J.A.
Peterson, D.W. Bougie, T.J. Gaulke,
G.P. Visentin, R.H. Aster
Blood Research Institute, Blood Center
of Southeastern Wisconsin, Milwaukee,
Wisconsin 53201, USA
Abstract
Drug-induced immune thrombocytopenia
is caused by an unusual class of Ab
that recognizes epitopes on platelet
membrane glycoproteins (GP) only when
drug is present in soluble form.
Little is known about how soluble drugs
promote high affinity binding of drug-dependent
Abs (DDAbs) to specific GP targets,
in part because the epitopes recognized
have not been precisely defined.
We studied three quinine-induced DDAbs
that react with non-reduced GPIIIa in
Western blotting and are blocked by
the GPIIIa-specific monoclonal Ab (mAb)
AP3, suggesting that they are specific
for a linear peptide sequence in GPIIIa.
To identify target epitopes, we used
the fact that these Abs do not recognize
rat GPIIIa, although it is 80% identical
to human GPIIIa.
In studies of rat/human hybrid molecules,
we found that the three DDAbs and mAb
AP3 require human sequence only at residues
50-98, a region in which human GPIIIa
differs from rat by only 9 amino acids
(AA 50, 62, 63, 66, 67, 71, 77, 78 and
80).
Conversion of AA 50, 62, and 63 in rat
GPIIIa to the corresponding human residues
was sufficient to create the epitope
required for AP3 binding.
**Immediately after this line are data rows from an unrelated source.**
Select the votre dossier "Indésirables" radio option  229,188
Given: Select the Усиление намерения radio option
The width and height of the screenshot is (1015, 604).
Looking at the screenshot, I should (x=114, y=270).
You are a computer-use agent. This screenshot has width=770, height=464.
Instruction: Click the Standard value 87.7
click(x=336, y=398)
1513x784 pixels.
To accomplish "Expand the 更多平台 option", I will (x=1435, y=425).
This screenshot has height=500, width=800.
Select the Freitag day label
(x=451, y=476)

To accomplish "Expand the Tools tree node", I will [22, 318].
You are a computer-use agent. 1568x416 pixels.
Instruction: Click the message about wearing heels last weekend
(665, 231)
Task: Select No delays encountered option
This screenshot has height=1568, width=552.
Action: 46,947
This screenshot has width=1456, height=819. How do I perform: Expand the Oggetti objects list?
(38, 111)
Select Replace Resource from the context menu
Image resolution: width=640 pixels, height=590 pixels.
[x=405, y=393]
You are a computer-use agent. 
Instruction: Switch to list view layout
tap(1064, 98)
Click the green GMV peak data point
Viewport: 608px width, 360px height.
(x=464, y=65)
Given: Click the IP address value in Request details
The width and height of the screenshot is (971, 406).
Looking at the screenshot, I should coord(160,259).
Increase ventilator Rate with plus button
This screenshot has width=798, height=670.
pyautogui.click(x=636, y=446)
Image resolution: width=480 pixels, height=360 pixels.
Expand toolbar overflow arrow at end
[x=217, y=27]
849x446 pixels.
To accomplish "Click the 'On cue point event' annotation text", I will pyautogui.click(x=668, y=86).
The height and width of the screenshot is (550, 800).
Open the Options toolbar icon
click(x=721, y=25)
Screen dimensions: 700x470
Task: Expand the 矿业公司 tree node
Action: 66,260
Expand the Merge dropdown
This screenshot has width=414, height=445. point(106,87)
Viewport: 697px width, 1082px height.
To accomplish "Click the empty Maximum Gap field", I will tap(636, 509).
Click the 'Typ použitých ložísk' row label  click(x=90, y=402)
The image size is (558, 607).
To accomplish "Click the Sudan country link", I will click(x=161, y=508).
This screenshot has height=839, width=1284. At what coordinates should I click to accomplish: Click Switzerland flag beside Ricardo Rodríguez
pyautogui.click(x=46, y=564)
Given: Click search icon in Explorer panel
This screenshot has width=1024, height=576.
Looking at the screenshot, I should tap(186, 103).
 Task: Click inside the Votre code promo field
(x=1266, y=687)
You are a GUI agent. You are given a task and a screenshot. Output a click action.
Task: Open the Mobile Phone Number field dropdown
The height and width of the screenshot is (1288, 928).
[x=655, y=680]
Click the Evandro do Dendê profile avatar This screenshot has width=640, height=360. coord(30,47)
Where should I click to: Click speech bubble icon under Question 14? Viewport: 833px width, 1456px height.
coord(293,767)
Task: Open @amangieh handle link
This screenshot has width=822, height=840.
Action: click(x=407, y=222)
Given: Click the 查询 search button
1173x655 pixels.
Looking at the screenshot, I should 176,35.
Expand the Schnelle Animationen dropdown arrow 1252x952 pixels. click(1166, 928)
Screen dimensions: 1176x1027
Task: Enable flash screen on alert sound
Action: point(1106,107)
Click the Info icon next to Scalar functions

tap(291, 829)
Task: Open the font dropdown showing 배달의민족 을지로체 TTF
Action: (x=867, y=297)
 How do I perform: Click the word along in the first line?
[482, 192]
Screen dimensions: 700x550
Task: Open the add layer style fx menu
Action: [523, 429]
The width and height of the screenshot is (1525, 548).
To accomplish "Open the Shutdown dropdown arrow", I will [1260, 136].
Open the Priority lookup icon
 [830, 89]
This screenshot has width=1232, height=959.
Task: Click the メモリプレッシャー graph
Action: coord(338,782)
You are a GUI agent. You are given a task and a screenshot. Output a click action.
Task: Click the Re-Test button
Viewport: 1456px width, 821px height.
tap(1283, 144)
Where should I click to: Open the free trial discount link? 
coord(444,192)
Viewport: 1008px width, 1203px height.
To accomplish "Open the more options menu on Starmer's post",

However, the
three DDAbs also required human residues
at positions 66 and 67.
A reciprocal effect (loss of binding)
was seen when the same AA in human GPIIIa
were converted to the corresponding
rat residues.
Our findings indicate that the three
DDAbs require five AA within GPIIIa
residues 50-67 for quinine-dependent
recognition of their target.
This region of GPIIIa may be a common
motif recognized by DDAbs induced by
quinine.
Characterization of its tertiary structure
may enable construction of a model to
explain how drugs promote binding of
DDAb to a specific target and cause
platelet destruction. |